Belge alıntısı:
============

Türk Radyoloji Derneği Başkanı Prof.Dr. Nevra Elmas, ‘Sağlık Sistemindeki Değişikliklerin Görüntüleme Hizmetlerine Yansımaları ve Görüntülemenin Kötüye Kullanımının Toplum Sağlığına Etkileri’ konusunda bilgi verdi. Radyoloji alanında sorunlardan birinin sağlıkta dönüşüm modelinin radyoloji alanına yansıyan olumsuz etkileri olduğunu kaydeden Prof.Dr. Elmas, radyolojinin günümüzde herhangi bir sağlık sorunu nedeniyle sağlık merkezine başvuran tüm hastaları dolaylı olarak ilgilendiren bir bilim alanı olduğunu, hiçbir hastalık tanısının radyolojik inceleme olmaksızın konulamaz duruma geldiğini vurguladı. Prof. Dr. Elmas, “Radyoloji parkları klasik röntgen görüntüleri, ultrason, bilgisayarlı tomografi ve manyetik rezonans görüntüleme yöntemleriyle zenginleştirilmiş ve kuşkulu hastalık tanısı için tercih edilmesi gereken cihazın kararında klinik hekimler zorlanmaktadır. Bu modaliteler arasında klasik röntgen ve bilgisayarlı tomografi çalışma prensiplerinde X ışını gerektirdiğinden özellikle çocuk hasta grubunda radyasyonun sakıncalı etkileri göz önüne alınarak çok hassas olunması gerekmektedir. Ultrason ve manyetik görüntüleme yönteminde herhangi bir zarar verici etken söz konusu değildir. Ancak, cihazların mali portreleri ve inceleme süreleri gözlendiğinde manyetik rezonansın daha seçici durumlarda kullanılma gerekliliği söz konusudur” dedi.

============

Verilen satırlar:

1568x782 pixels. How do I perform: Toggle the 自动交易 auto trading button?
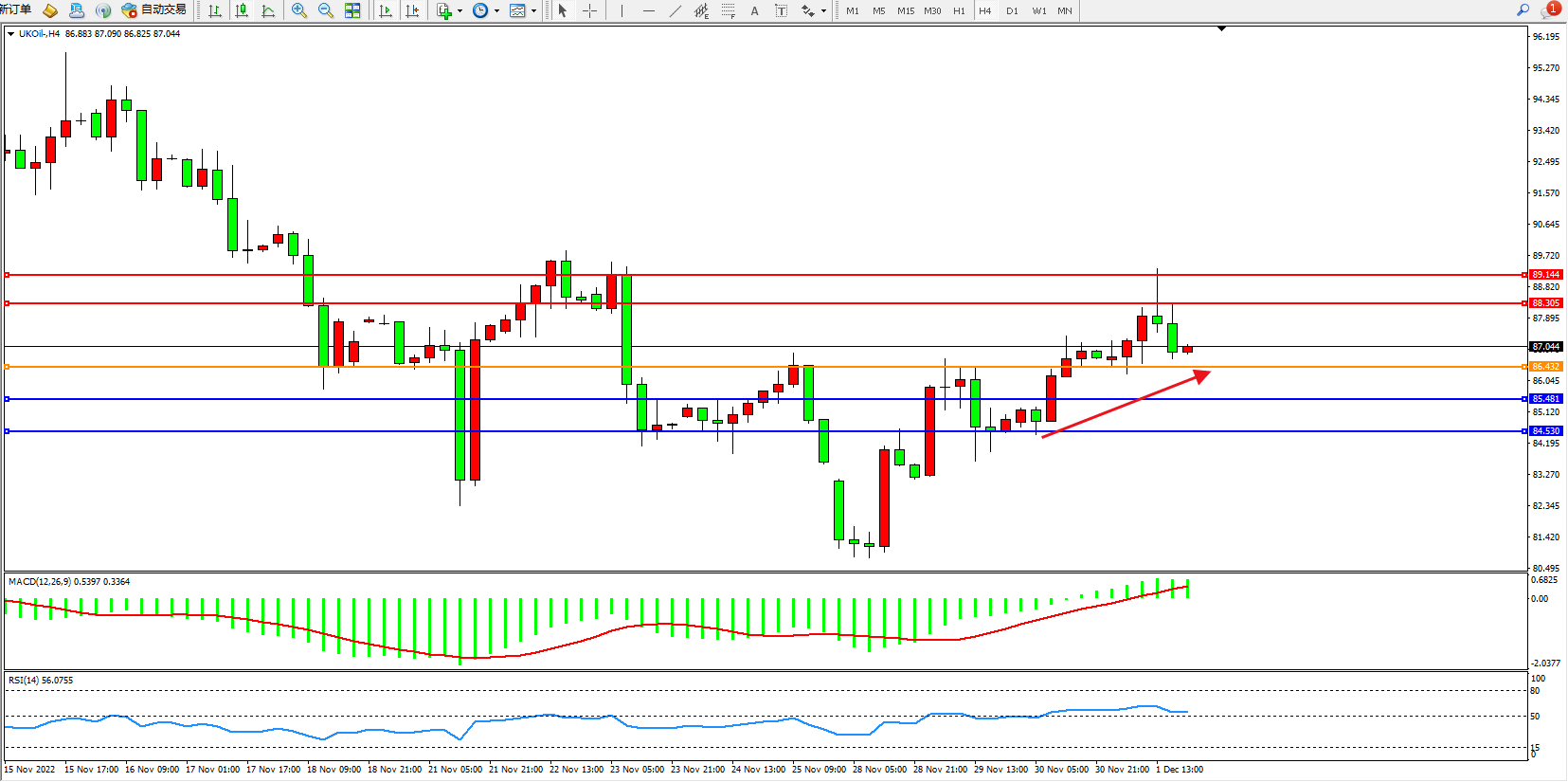click(153, 9)
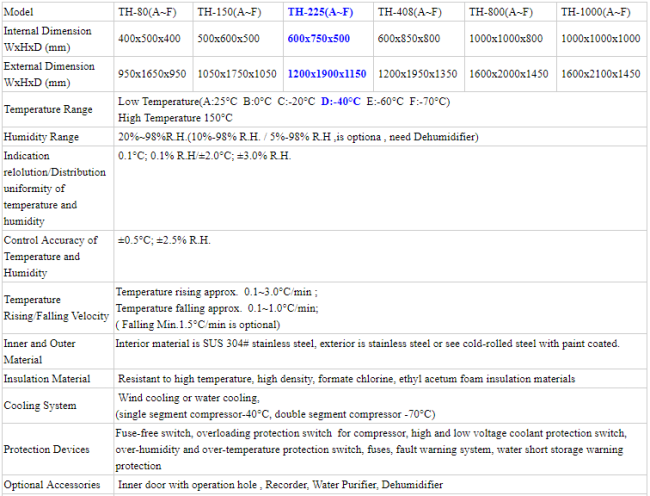The width and height of the screenshot is (650, 496).
Task: Click the 1600x2100x1450 external dimension cell
Action: (600, 74)
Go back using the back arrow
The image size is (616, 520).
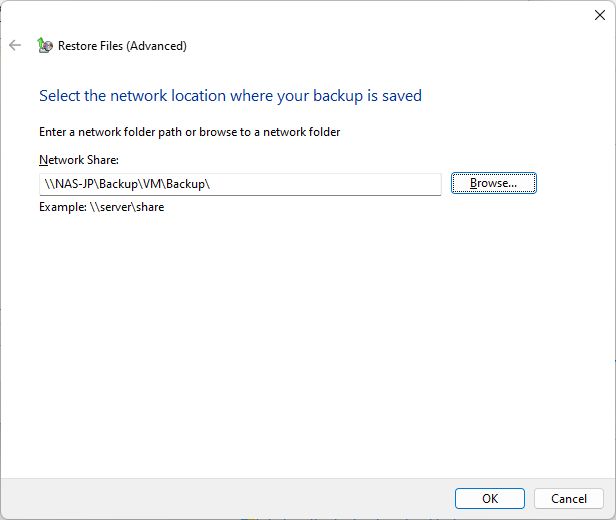(15, 45)
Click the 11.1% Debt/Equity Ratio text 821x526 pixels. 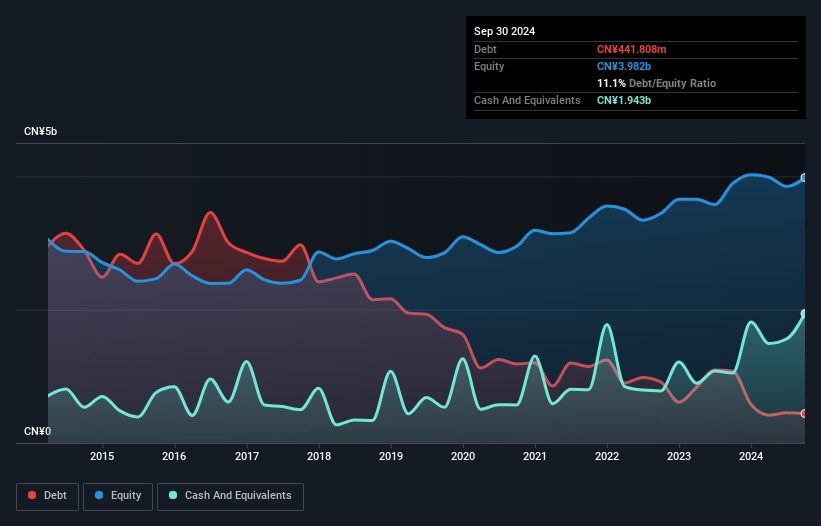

============

Sorun:
Yukarıdaki belge alıntısında "Türk Radyoloji Derneği Başkanı" diye başlayan paragrafı, ana bilgilerini koruyarak kısa bir madde listesine dönüştürün.

Görev çözümü:
- Türk Radyoloji Derneği Başkanı Prof. Dr. Nevra Elmas, sağlık sistemindeki değişikliklerin görüntüleme hizmetlerine yansımalarını ve görüntülemenin kötüye kullanımının toplum sağlığına etkilerini anlattı.
- Radyoloji alanındaki sorunlardan biri, sağlıkta dönüşüm modelinin bu alana yansıyan olumsuz etkileridir.
- Radyoloji, sağlık merkezine başvuran tüm hastaları dolaylı olarak ilgilendirir. Hiçbir hastalık tanısı radyolojik inceleme olmadan konulamaz.
- Radyoloji parkları klasik röntgen, ultrason, bilgisayarlı tomografi ve manyetik rezonans ile zenginleşmiştir. Klinik hekimler, kuşkulu tanı için hangi cihazın seçileceğine karar vermekte zorlanır.
- Klasik röntgen ve bilgisayarlı tomografi X ışını gerektirir. Bu nedenle özellikle çocuk hastalarda radyasyonun sakıncalı etkilerine karşı çok hassas olunmalıdır.
- Ultrason ve manyetik görüntülemede zarar verici bir etken yoktur.
- Mali portreleri ve inceleme süreleri göz önüne alındığında, manyetik rezonans daha seçici durumlarda kullanılmalıdır.